Mark O’Sullivan is the general manager of the St. Regis on Vommuli, and he has a clear interest in helping to keep his small part of the Maldives as sustainable as possible, using the resort to benefit the ecosystem locally and on a grander scale. “I’ve always been very cynical about hotels that say ‘Please keep your towels to do something decent for the environment,’” he told me at our table at Alba, the resort’s main restaurant, a lofty space with 20-foot ceilings, marble everywhere, and massive walls of glass looking out over the pool and beach. “People see that as the hotel trying to save money.
The St. Regis is trying to help in other ways. Fifty-eight percent of the staff is Maldivian, O’Sullivan said, well above the required 45 percent. And he is exploring ways to provide management training for the locals. “There’s not a single Maldivian general manager of an international brand in the Maldives,” he said. “There’s no reason why there can’t be.”
O’Sullivan also pointed out that the dive center isn’t just for scuba and catamaran trips. There is a staff marine biologist, and she and her colleagues are working to catalog the unexplored marine life of the atoll. They’re also building frames for coral farming, which guests will help plant. Bleaching is a problem, but there’s still plenty to see. I snorkeled with schools of blue surgeonfish, snappers, and oriental sweetlips. I saw two reef sharks and a couple of sea turtles. One of the divers said they’d been on a boat recently to look for dolphins and were surprised to see orcas instead.

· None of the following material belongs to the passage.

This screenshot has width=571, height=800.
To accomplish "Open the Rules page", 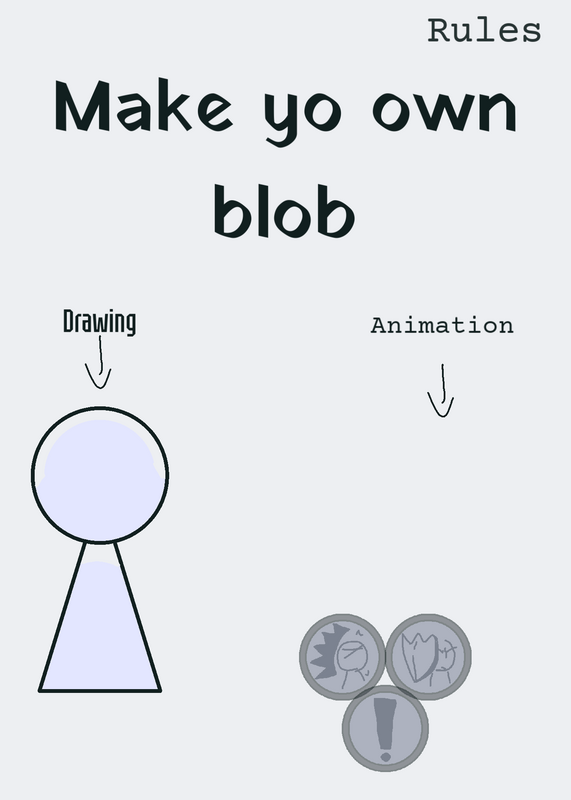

I got up early my last morning to see the sunrise, and as I walked from my villa, the air was thick with sea spray and tropical blossoms. I sat on the beach, watching the sun come up, and eventually a young man in a St. Regis uniform strolled by. He stopped to talk. He was a landscaper and had grown up on a nearby island. He spoke of how hot it had been last summer. “My skin turned so black. There was so much bleaching on the reef—it went all white.” I asked if he was worried about sea-level rise, about his country sinking into the ocean.
“No, we have to worry about erosion here and there—but we have to live with it,” he said. “It’s natural.”